Juazeirense e Sport fizeram um jogo no Estádio Adauto Moraes recheado de polêmicas como sumiço de gandulas, sistema de irrigação do gramado ligado durante o segundo tempo, além do apagão dos refletores que causaram o encerramento antes do apito final. Na noite desta quarta-feira (10), o Cancão de Fogo bateu o Leão do Recife por 3 a 2, pela primeira fase da Copa do Brasil. O diretor do clube pernambucano, Augusto Caldas, acusou a diretoria baiana por causar os incidentes propositadamente.
"Nós estamos incrédulos com tudo que está acontecendo aqui hoje. A partir do momento que a Juazeirense virou o jogo começou a água para dentro do campo pela parte de drenagem e irrigação. Depois um jogador teve um choque pelo alto e chama a ambulância, que entrou de uma forma louca e para o jogo novamente. E depois começou o apaga apaga de luz. Uma coisa absurda que a gente não via há mais de 30, 40 anos. Isso não é futebol, isso é uma apelação. Como é que a Juazeirense usa esse tipo de expediente para ganhar o jogo? Isso é vergonhoso. Ele já é reincidente, fez isso com o Vasco. Isso é um absurdo", disparou em entrevista ao canal SporTV. "O goleiro deles, Rodrigo (Calaça), me pegou ali quando eu saí para conversar com meu treinador e me disse: "Me desculpe. A gente não compartilha com esse tipo de comportamento, isso é coisa do diretor e do presidente". Isso é uma coisa acintosa, vergonhosa.

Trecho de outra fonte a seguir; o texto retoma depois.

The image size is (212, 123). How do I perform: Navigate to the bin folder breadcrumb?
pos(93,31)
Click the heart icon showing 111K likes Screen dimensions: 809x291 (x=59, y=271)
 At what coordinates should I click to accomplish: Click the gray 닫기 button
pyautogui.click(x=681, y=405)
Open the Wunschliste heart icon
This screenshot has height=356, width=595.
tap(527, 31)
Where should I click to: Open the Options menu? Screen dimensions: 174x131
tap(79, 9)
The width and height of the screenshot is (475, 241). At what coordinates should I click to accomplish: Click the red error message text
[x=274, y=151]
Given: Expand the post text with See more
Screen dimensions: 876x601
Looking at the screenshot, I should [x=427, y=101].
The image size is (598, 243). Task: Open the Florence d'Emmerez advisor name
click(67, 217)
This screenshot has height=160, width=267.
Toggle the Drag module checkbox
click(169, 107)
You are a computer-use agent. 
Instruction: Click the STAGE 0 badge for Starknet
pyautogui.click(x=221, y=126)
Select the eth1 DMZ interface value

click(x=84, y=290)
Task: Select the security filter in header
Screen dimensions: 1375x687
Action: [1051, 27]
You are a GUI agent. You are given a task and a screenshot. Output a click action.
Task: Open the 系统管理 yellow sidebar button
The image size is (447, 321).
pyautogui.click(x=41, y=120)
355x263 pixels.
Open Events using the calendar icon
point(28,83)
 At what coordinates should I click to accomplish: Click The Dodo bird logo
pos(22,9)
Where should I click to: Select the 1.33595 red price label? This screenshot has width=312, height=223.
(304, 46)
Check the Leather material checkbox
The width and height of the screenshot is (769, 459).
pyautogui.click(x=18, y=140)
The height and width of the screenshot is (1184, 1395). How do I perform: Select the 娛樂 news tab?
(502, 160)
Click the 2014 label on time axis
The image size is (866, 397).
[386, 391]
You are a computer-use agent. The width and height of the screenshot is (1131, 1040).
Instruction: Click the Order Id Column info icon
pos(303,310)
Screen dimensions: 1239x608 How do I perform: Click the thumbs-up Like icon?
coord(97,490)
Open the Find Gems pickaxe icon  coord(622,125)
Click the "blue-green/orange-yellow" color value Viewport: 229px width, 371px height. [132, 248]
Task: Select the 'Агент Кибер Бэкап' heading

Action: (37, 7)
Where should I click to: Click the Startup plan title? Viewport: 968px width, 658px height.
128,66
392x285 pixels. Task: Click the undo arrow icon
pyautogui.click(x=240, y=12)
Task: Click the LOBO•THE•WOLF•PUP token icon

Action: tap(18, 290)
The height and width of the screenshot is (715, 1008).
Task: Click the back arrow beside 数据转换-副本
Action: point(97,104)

O futebol brasileiro não precisa disso. A gente fica estarrecido como isso acontece no futebol brasileiro. Vergonha é a palavra", completou.
Após abrir o placar e depois sofrer a virada, o Cancão de Fogo conseguiu revirar o marcador aos 21 do segundo tempo com o zagueiro Dedé. Três minutos depois, o sistema de irrigação do gramado foi acionado. Aos 31, os gandulas sumiram e o lateral Patric precisou pular a placa de publicidade para buscar uma bola e no minuto seguinte, a irrigação foi novamente ligada. Aos 40, o autor do terceiro gol baiano acabou desmaiando após um choque numa disputa de bola aérea com o atacante Mikael, do Sport. A ambulância entrou em campo, mas terminou não sendo necessária, já que o médico do Cancão de Fogo conseguiu recuperar o atleta. Aos 46, o árbitro Ramon Abatti Abel deu 11 de acréscimo. Mas a energia do estádio caiu causando o primeiro apagão aos 50. Logo após o reinício do jogo, os refletores desligaram novamente e depois de muita espera e discussões, o juiz optou por encerrar a partida, já que o time pernambucano se recusou a entrar em campo novamente.